### PAGE TEXT
::::::::

How is it different to your previous shows?
Our work always has the audience at the centre of it, and Declaration is no different. Even though it looks at the world through my experience we always consider and question how useful it is to audiences – they should be actively engaged, not just a sounding board.
I’ve always made a mix of theatre genres: contemporary, traditional, live art, storytelling, stand up… but what links them all is that they were the best genre for that story. I think that’s such an important decision when you have a story – what is the best medium to tell it in?
Even from the initial ideas we knew that Declaration would be contemporary in form. We wanted it to be a communal experience, something which is shaped by interaction with audience members. I’ve made work like that before, but it’s never stemmed from my own personal story, so this feels very, very different. I feel more vulnerable performing it, but I also feel stronger for being able to share it.
Why is it important people understand adult ADHD?
I love that you’ve asked that! It’s so important. I think if I’d had understood adult ADHD I could have avoided years of feeling lost.

::::::::

### ACTIVITY LIST
(1) Quote everything in the interview from "How is it different" down to "a sounding board.".
(2) Answer these questions from the interview:
(a) What is the name of the show being discussed?
(b) From the initial ideas, what form did they know the show would take?
(c) What does the speaker say understanding adult ADHD could have helped them avoid?
The data below comes from a separate source, unrelated to the interview.

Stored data
::::::::

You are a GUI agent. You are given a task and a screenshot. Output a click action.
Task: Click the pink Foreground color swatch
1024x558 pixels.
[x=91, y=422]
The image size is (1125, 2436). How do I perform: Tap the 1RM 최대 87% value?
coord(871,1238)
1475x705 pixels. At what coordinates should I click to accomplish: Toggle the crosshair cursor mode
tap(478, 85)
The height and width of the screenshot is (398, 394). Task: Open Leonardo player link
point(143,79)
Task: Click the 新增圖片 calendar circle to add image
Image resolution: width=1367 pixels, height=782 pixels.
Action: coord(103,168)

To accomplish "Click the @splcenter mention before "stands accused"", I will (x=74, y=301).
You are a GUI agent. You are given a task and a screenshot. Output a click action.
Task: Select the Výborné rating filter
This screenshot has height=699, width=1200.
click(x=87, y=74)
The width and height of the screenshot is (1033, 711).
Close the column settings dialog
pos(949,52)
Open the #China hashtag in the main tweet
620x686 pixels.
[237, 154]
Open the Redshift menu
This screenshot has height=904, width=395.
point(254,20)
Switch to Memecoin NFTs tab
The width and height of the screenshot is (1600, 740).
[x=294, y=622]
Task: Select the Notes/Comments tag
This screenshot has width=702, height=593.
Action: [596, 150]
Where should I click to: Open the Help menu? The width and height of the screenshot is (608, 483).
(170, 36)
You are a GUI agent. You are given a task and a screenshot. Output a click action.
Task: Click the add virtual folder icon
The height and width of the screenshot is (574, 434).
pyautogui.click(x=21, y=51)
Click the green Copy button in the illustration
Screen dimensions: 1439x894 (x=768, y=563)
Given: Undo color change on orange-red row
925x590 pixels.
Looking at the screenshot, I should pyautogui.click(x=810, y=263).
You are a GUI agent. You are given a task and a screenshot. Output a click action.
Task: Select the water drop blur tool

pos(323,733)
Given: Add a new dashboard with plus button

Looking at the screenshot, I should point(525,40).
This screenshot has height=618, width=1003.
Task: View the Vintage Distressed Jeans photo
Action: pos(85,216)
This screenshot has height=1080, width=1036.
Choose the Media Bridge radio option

::::::::

### COMPLETED EXERCISE
(1)
How is it different to your previous shows?
Our work always has the audience at the centre of it, and Declaration is no different. Even though it looks at the world through my experience we always consider and question how useful it is to audiences – they should be actively engaged, not just a sounding board.

(2)
(a) Declaration
(b) Contemporary
(c) Years of feeling lost